Levy’s post attracted other internal critics. Apple wasn’t preventing tracking, just asking users to consciously choose to be tracked, wrote one employee.
“Why can’t we make opt-in so compelling that people agree to do so,” one worker said. “I can think of a dozen ideas that might make people join. Why couldn't FB create its own version of Prime for example, that gives you discounts on purchases?”
In response to the discussion on his post, Levy said the campaign was “not about our business model.”
“That’s Apple’s marketing working and convincing you to scapegoat us so they can decide how the internet should work — even beyond their devices.”
“That’s Apple’s marketing working and convincing you to scapegoat us so they can decide how the internet should work — even beyond their devices,” he wrote. “I’m an optimist who works in technology because I think tech can be a lever for democratizing access and giving opportunity. Including for businesses. And if you think this is going to stop with personalized ads . . . well, then I disagree.”
Facebook has also endured criticism from small businesses who say the company’s lack of customer service and overreliance on automation is hurting them. In October, amid the year’s biggest quarter for e-commerce sales, small business advertisers and agencies saw their Facebook ads accounts disabled by mistake due to what the company said were automation errors that took days or even weeks to be resolved. The issue happened again this month, according to Bloomberg News.
Facebook’s end of year internal ad team report, obtained by BuzzFeed News, celebrated saving money on customer service in part through automation.

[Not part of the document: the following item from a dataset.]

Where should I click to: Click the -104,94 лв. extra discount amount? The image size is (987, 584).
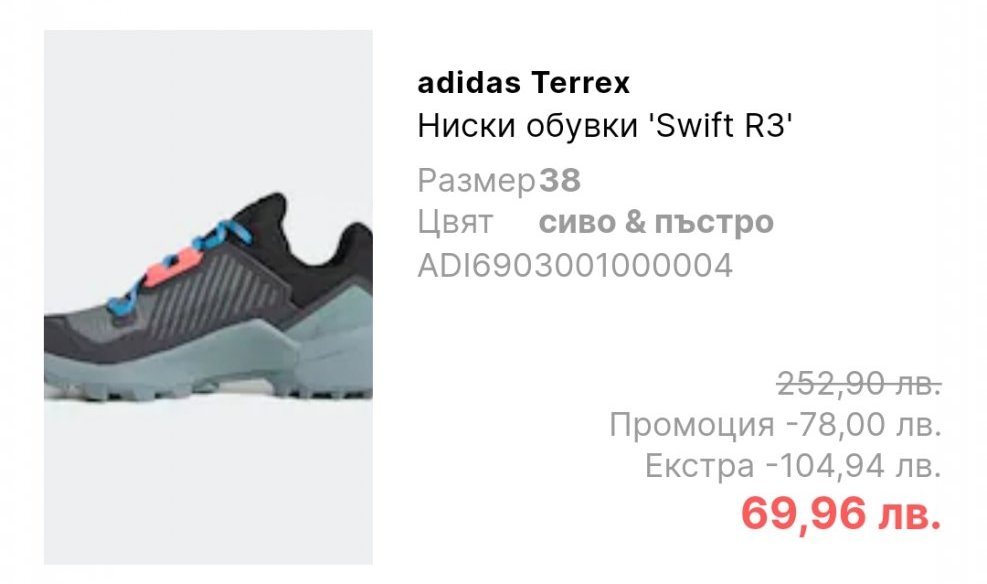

The report said Facebook’s cost per support case decreased by more than 30% compared to the previous six months.
Andrew Foxwell, a marketer who runs Foxwell Digital and helps manage a Facebook group dedicated to social media advertising, told BuzzFeed News that he spoke to 50 people personally affected by mistaken account bans this quarter. “The thing that’s important to underscore is these are small businesses and people’s jobs that rely on this platform to work,” he said.
On Workplace, one Facebook employee said the mistaken ad account bans and weak customer support show the company fails to live up to the campaign’s messaging. “[They] highlight that we’re probably not doing everything we can to ‘stand up for small [businesses]’ when we don’t provide human customer service support to small advertisers,” he wrote.